For the data that follows, state how many lines hold the string "Screenshot", giving the number by itself.

### Provided material
Segment Open
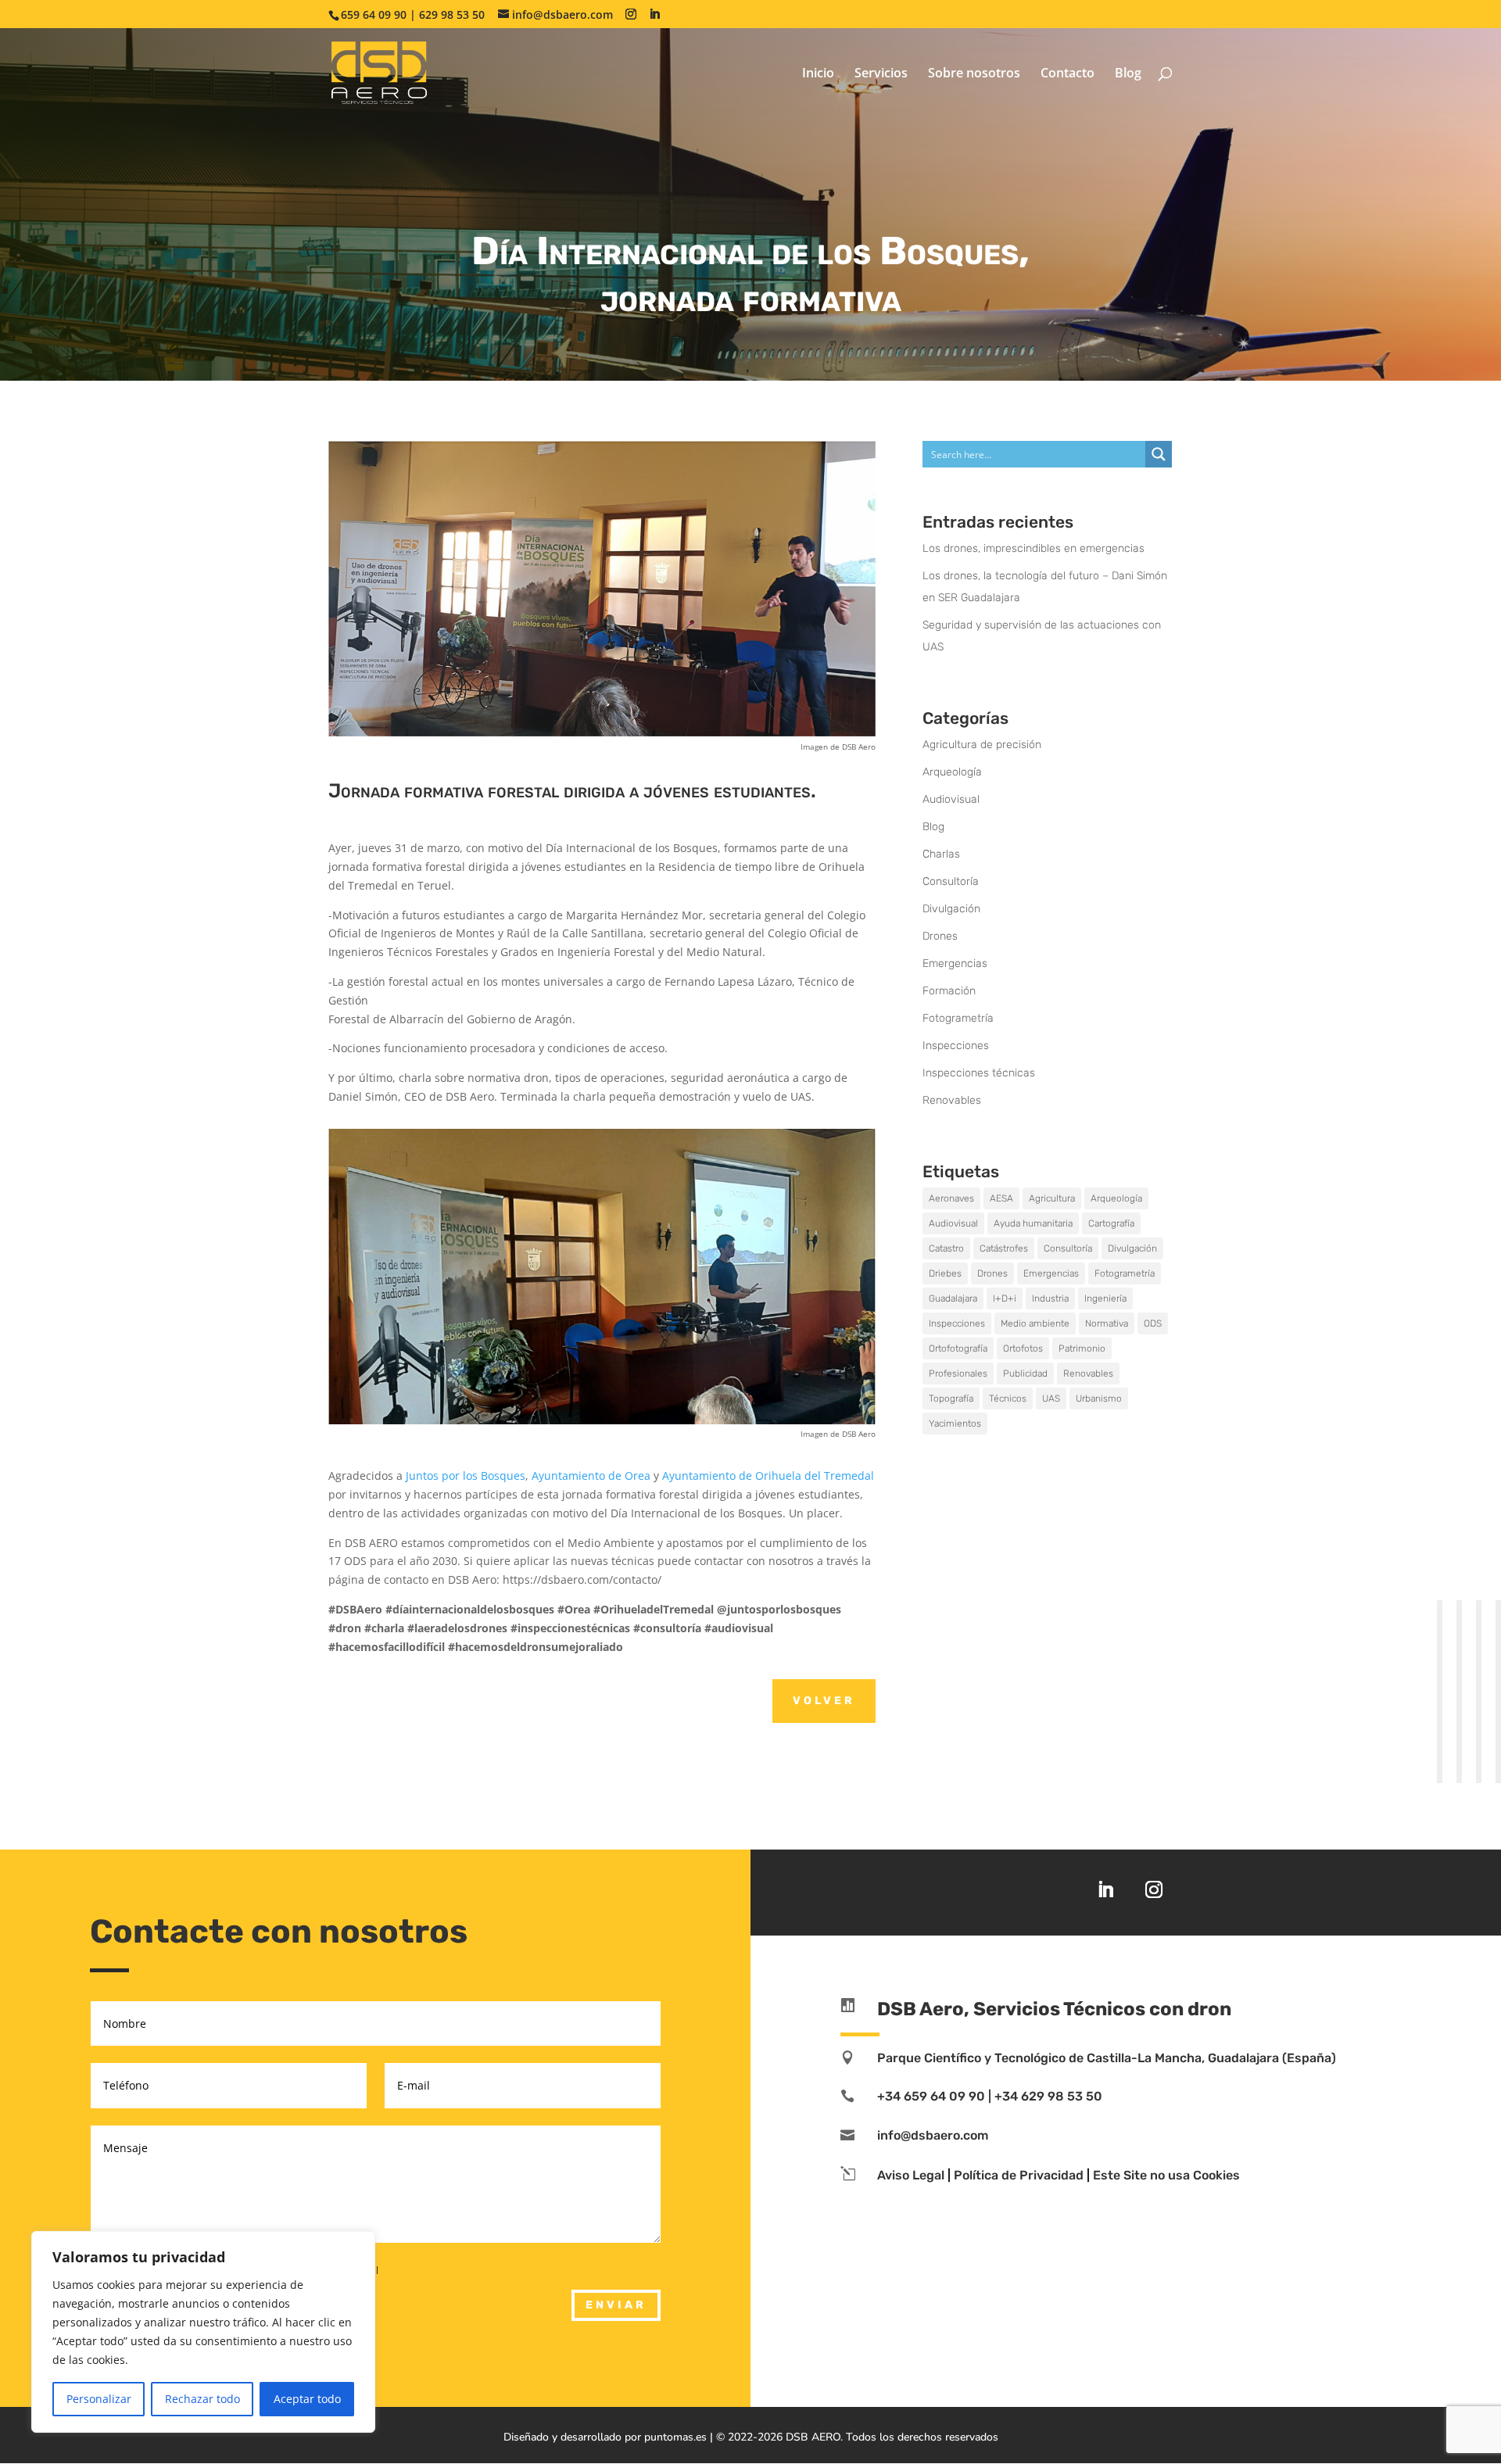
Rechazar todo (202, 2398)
Segment Closed
Segment Open
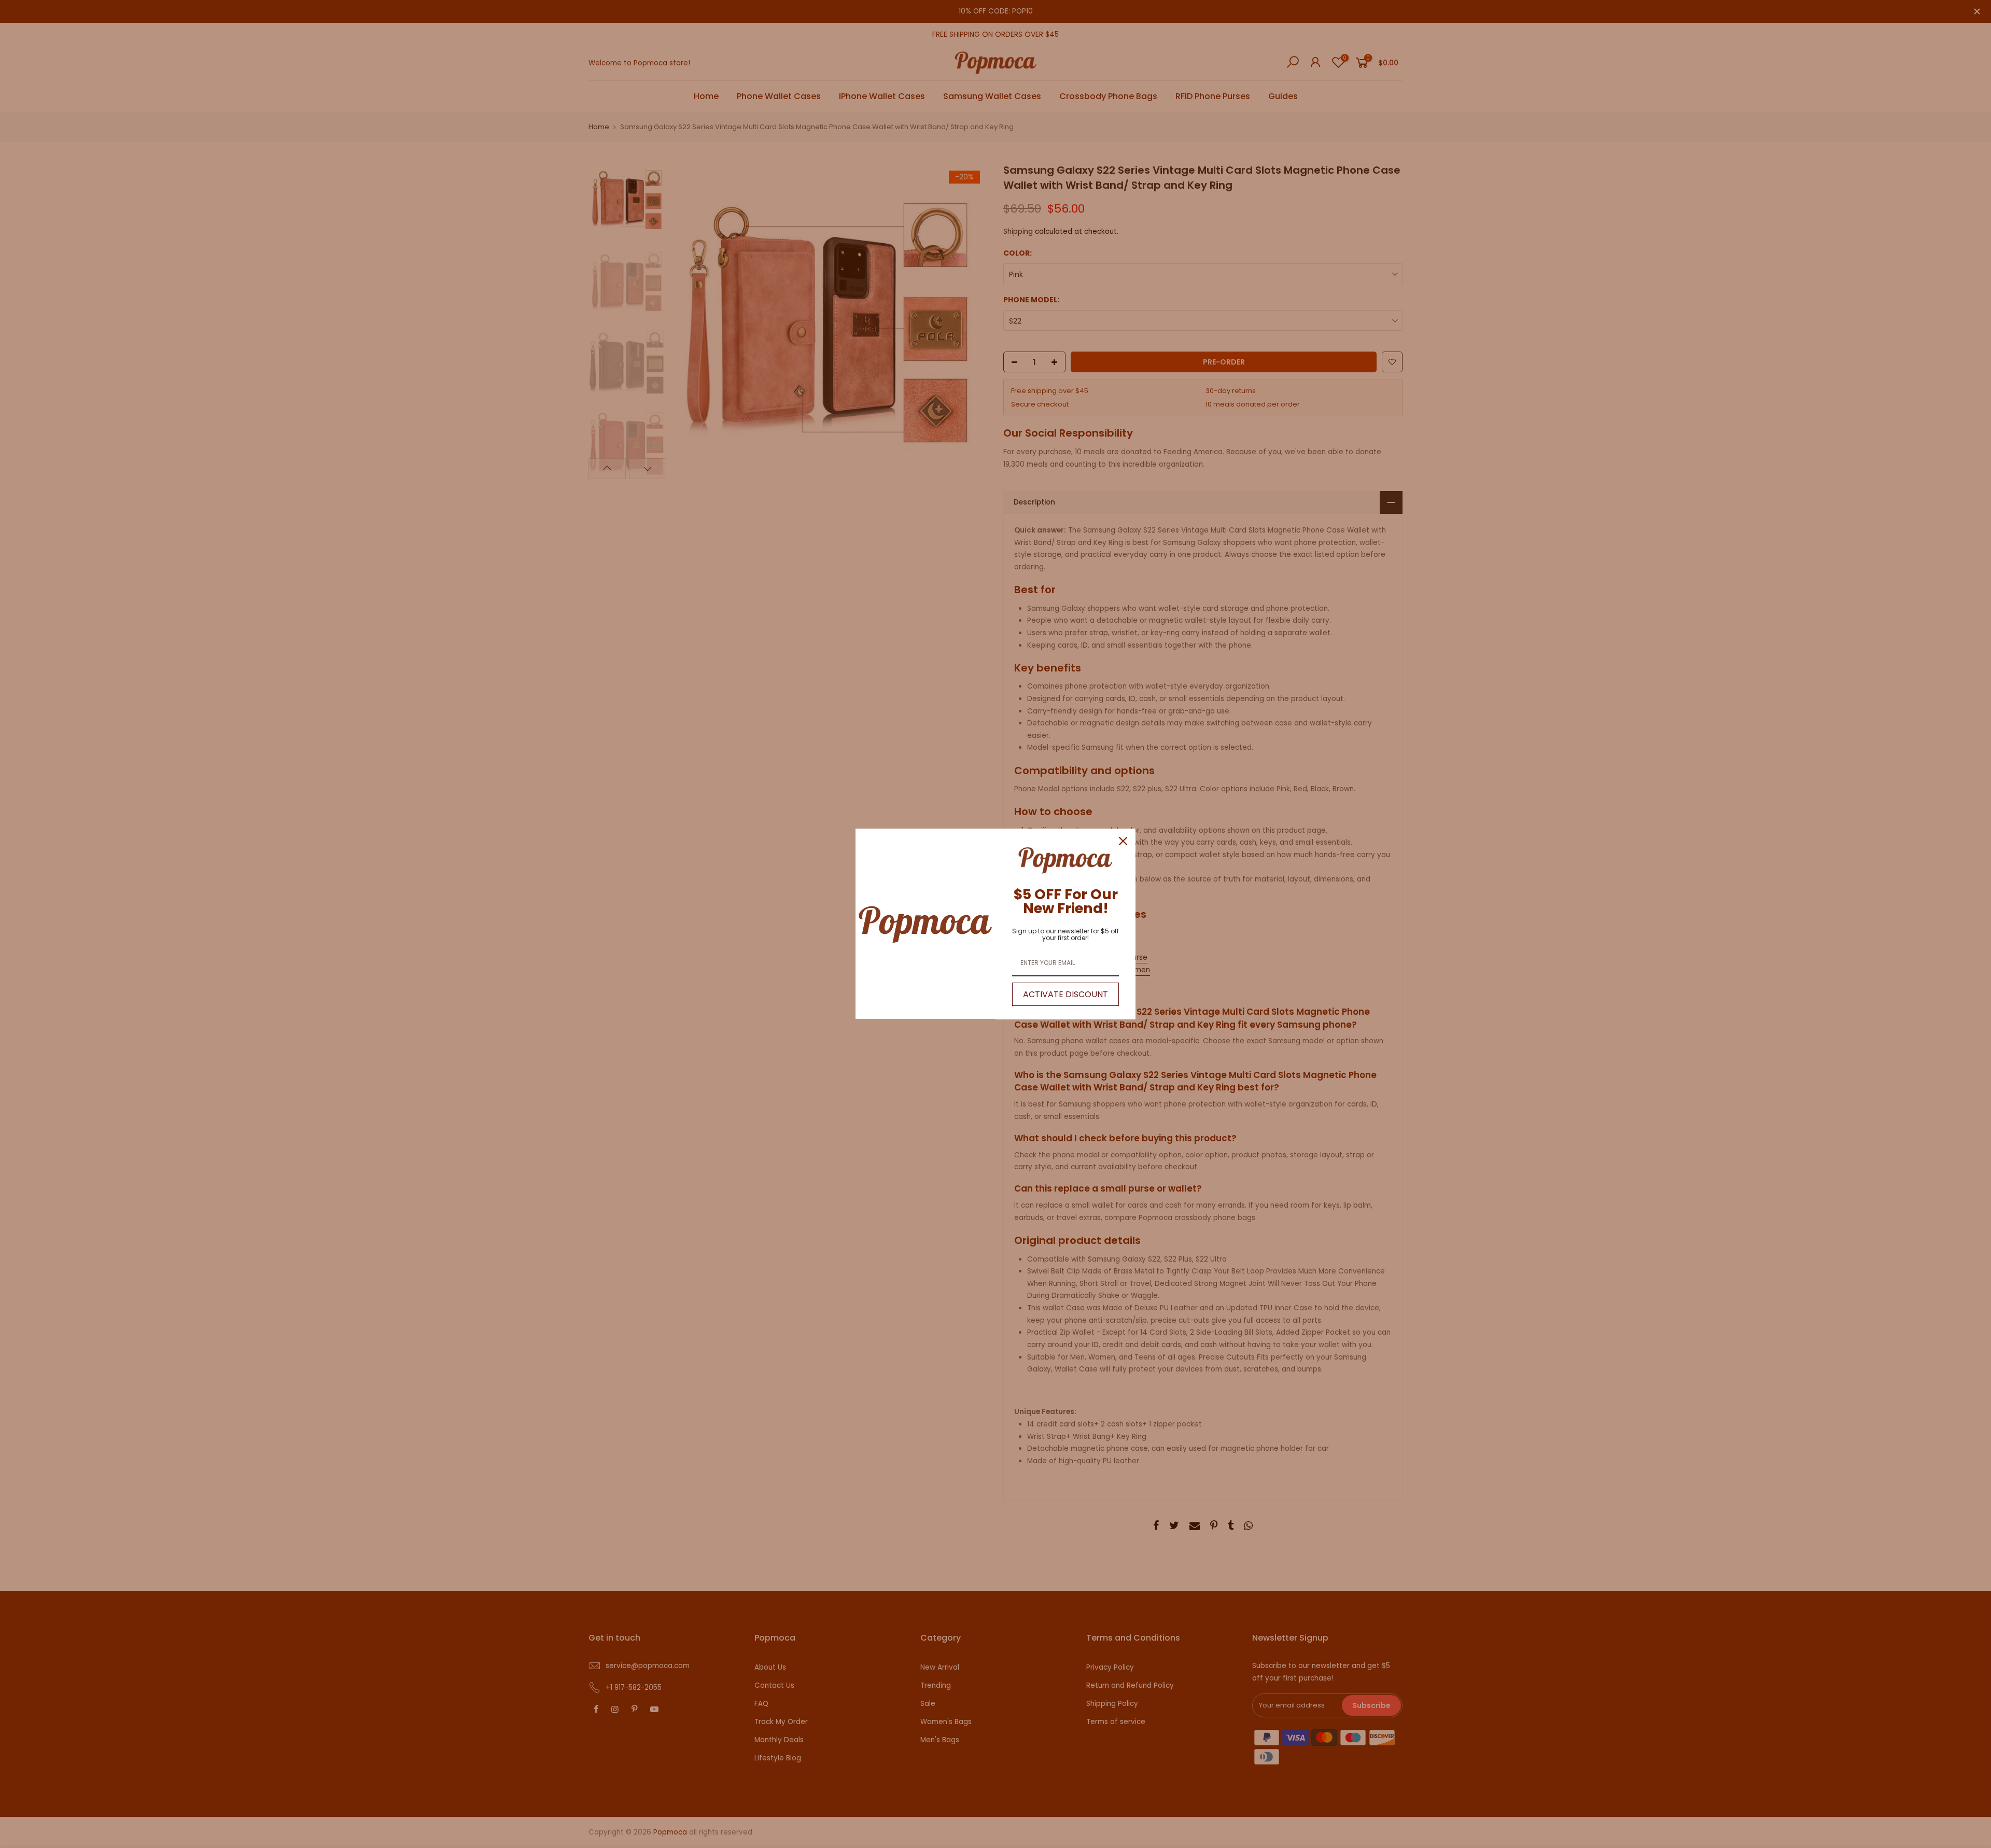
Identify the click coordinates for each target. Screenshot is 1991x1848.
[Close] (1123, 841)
Segment Closed
Segment Open
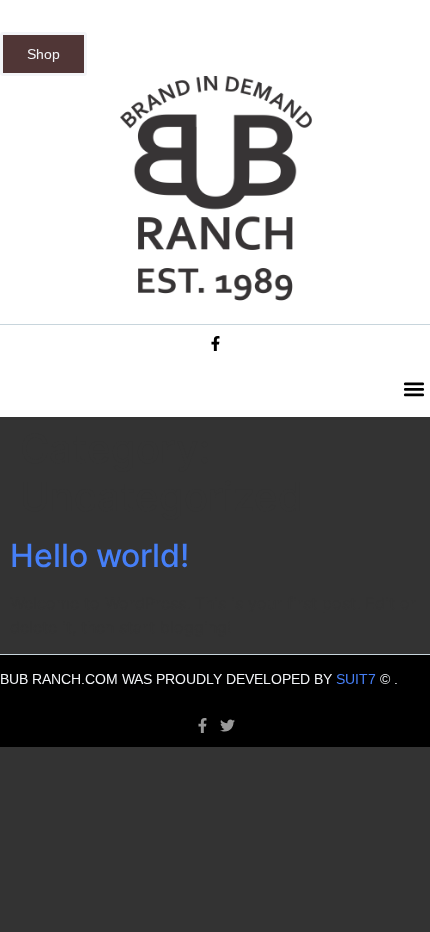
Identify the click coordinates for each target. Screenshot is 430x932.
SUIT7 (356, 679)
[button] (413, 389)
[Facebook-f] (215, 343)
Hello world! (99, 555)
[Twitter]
Segment Closed
### Task result
2